Secretary Pete says infrastructure and reconciliation bills are 'linked in people's lives' but not necessarily linked for passage

Ayelet Sheffey   

Secretary Pete says infrastructure and reconciliation bills are 'linked in people's lives' but not necessarily linked for passage
  • Biden backtracked on his claim that an infrastructure and reconciliation bill must pass together.
  • Transportation Sec. Pete Buttigieg agreed, saying the bills are "linked in people's lives" if not in Congress.
  • Democrats still want to see the bills passed together despite GOP opposition.

President Joe Biden reached an agreement last week with a bipartisan group of senators on a near $1 trillion infrastructure plan, a deal that cut over half of the president's initial proposal on "hard infrastructure" like roads and bridges, not to mention care-economy measures from his American Families Plan.

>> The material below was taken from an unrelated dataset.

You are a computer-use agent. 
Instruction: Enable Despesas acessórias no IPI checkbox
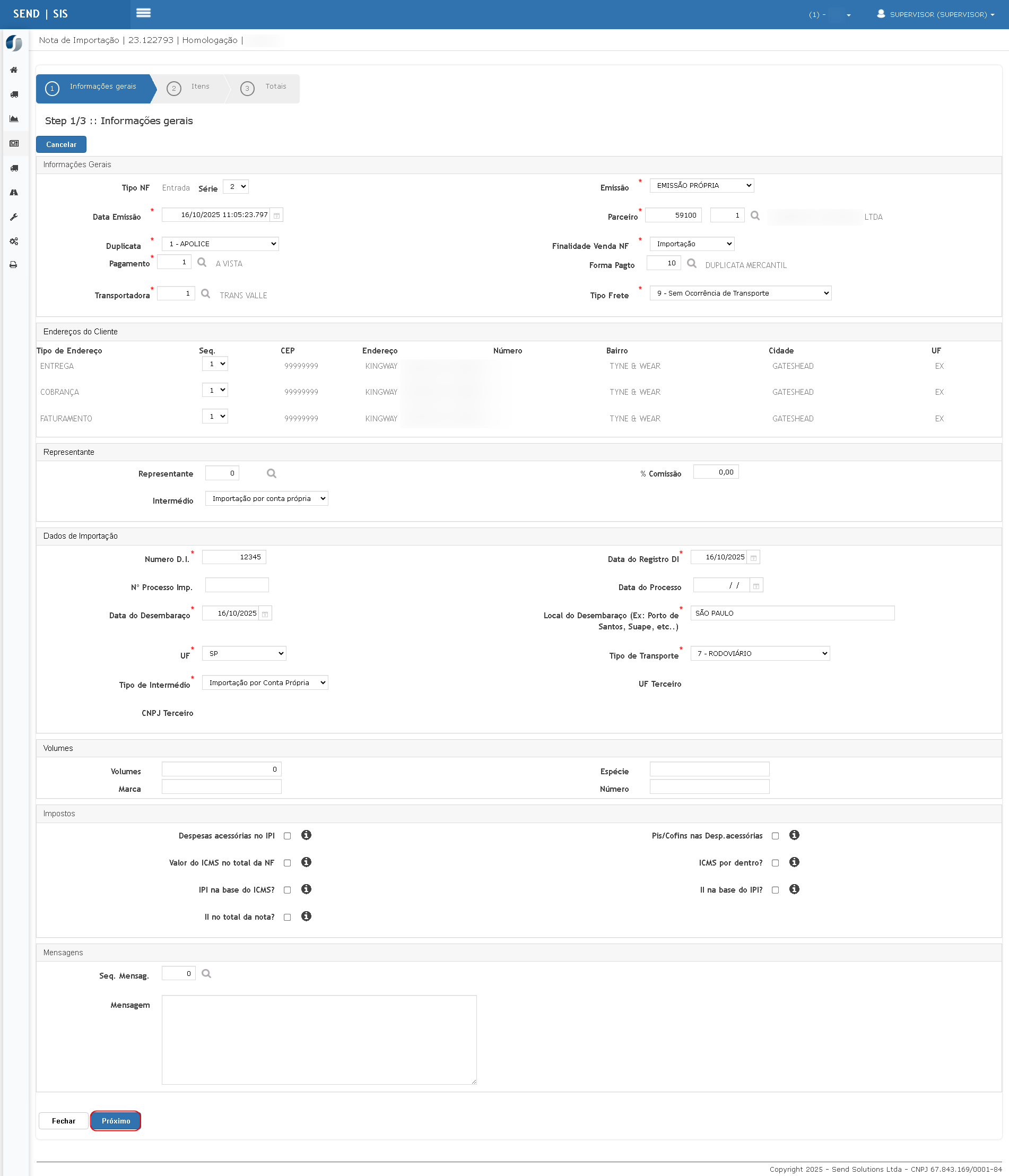(287, 836)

Biden said at the time that the bipartisan plan will have to pass alongside a reconciliation bill, but he quickly backtracked on those claims after GOP outrage. Transportation Secretary Pete Buttigieg worked to clarify Biden's comments in an MSNBC interview on Tuesday.

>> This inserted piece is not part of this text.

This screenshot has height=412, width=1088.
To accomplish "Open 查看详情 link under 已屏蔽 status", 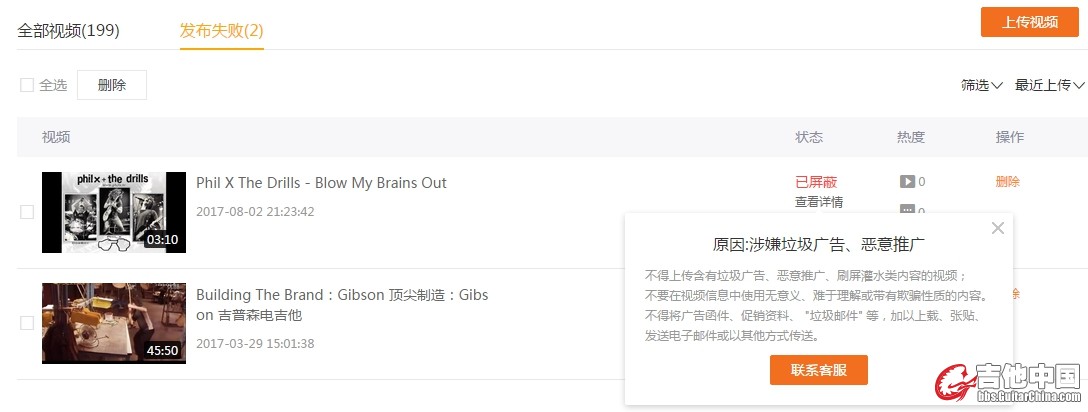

"Is it going be linked in the sense of this being one single piece of legislation that moves all at once? No, I don't think it is," Buttigieg said. "Is it going to be linked in terms of different members of Congress caring about getting them both done? Of course."

"I mean, they're linked in people's lives," he added.

In a Thursday press conference after announcing the agreement, Biden said the bipartisan deal only represented "one half" of his economic plan, and he wanted to get to work "right away" on care-economy proposals that would be included in a reconciliation bill that would not have GOP support. He promised the two bills would move "in tandem."

"For me, investment in our physical and human infrastructure are inextricably intertwined," Biden said. "Both make us stronger."

Republican lawmakers were quick to denounce the idea of an infrastructure and reconciliation bill together, even though they have less votes than Democrats in the Senate and therefore can't block a reconciliation bill via filibuster, with Republican Sen. Lindsey Graham tweeting on Friday: "No deal by extortion!"

Also, despite Biden's walkback, many Democratic lawmakers remain adamant in passing a reconciliation bill alongside the bipartisan infrastructure plan.

"There ain't going to be an infrastructure bill unless we have the reconciliation bill passed by the United States Senate," Speaker of the House Nancy Pelosi told reporters on Wednesday.

Whether Democrats can succeed in passing an infrastructure and reconciliation bill remains uncertain. Senate Minority Leader Mitch McConnell released a statement saying Biden had "appropriately" reversed course from his comments on Thursday linking the two bills, but demanded Senate Majority Leader Chuck Schumer and Pelosi should also "walk-back their threats" to only move the bipartisan agreement and a Democrat-only package in tandem.

Buttigieg reassured in his Tuesday interview that even though the bills might not be passed together, the Biden administration is still committed to Democratic values, such as raising taxes on the wealthy.

"We're not going to stop being Democrats," he said.